Suppose the following random variables have the following joint probability distribution: $$f(x,y)=\begin{cases}cx^{n-1}(y-x)^{m-1}e^{-y},0<x<y<\infty\\0, \text{else}\end{cases}$$ Find the value of $c$, $f_x$ and $f_y$.
I know that $$\int_0^{\infty}\int_0^ycx^{n-1}(y-x)^{m-1}e^{-y}dxdy=1$$
I'm in trouble in the caclulation of the integral. It is clear that it will be a gamma function at some point, but how can I find it?
Thanks for attention.
Recall that for $a, b > 0$, $$\int_{z=0}^1 z^{a-1} (1-z)^{b-1} \, dz = \frac{\Gamma(a)\Gamma(b)}{\Gamma(a+b)}. \tag{1}$$ This is the usual beta function identity.

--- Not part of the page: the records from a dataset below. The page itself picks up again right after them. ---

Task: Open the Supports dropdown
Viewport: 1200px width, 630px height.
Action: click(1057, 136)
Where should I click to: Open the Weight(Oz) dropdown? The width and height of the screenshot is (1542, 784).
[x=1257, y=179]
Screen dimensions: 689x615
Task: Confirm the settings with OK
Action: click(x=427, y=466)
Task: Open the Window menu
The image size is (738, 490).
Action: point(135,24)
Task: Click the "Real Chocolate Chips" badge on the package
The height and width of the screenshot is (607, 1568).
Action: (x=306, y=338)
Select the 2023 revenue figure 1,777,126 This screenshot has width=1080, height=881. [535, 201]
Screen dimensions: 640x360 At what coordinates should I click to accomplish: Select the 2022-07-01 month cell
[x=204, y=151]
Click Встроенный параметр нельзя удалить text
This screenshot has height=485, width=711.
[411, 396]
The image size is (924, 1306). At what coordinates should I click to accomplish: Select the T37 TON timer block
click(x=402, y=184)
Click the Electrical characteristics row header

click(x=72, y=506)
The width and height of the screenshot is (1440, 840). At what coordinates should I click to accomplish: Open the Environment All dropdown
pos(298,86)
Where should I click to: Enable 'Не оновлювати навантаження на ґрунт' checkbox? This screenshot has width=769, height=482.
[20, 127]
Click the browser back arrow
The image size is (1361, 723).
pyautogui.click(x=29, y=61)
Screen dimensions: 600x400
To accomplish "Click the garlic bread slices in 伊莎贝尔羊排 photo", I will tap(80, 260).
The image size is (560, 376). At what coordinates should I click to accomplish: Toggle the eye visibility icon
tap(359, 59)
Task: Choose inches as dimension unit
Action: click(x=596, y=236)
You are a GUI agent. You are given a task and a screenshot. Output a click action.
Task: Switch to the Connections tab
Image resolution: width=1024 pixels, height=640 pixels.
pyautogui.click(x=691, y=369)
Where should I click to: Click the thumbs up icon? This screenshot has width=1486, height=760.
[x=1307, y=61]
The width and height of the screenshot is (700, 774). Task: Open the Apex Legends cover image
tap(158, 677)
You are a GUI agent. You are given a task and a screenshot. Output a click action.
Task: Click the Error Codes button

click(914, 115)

Then with a scaling transformation of the form $z = x/y$, $dz = \frac{1}{y} \, dx$, $(1)$ becomes $$\frac{\Gamma(a)\Gamma(b)}{\Gamma(a+b)} = \int_{x=0}^y (x/y)^{a-1}(1-x/y)^{b-1} \tfrac{1}{y} \, dx = \frac{1}{y^{a+b-1}} \int_{x=0}^y x^{a-1} (y-x)^{b-1} \, dx. \tag{2}$$
So $$\int_{y=0}^\infty \int_{x=0}^y c x^{n-1} (y-x)^{m-1} e^{-y} \, dx \, dy = \int_{y=0}^\infty c e^{-y} y^{a+b-1} \frac{\Gamma(a)\Gamma(b)}{\Gamma(a+b)} \, dy. \tag{3}$$
I leave the remainder of the computation to you.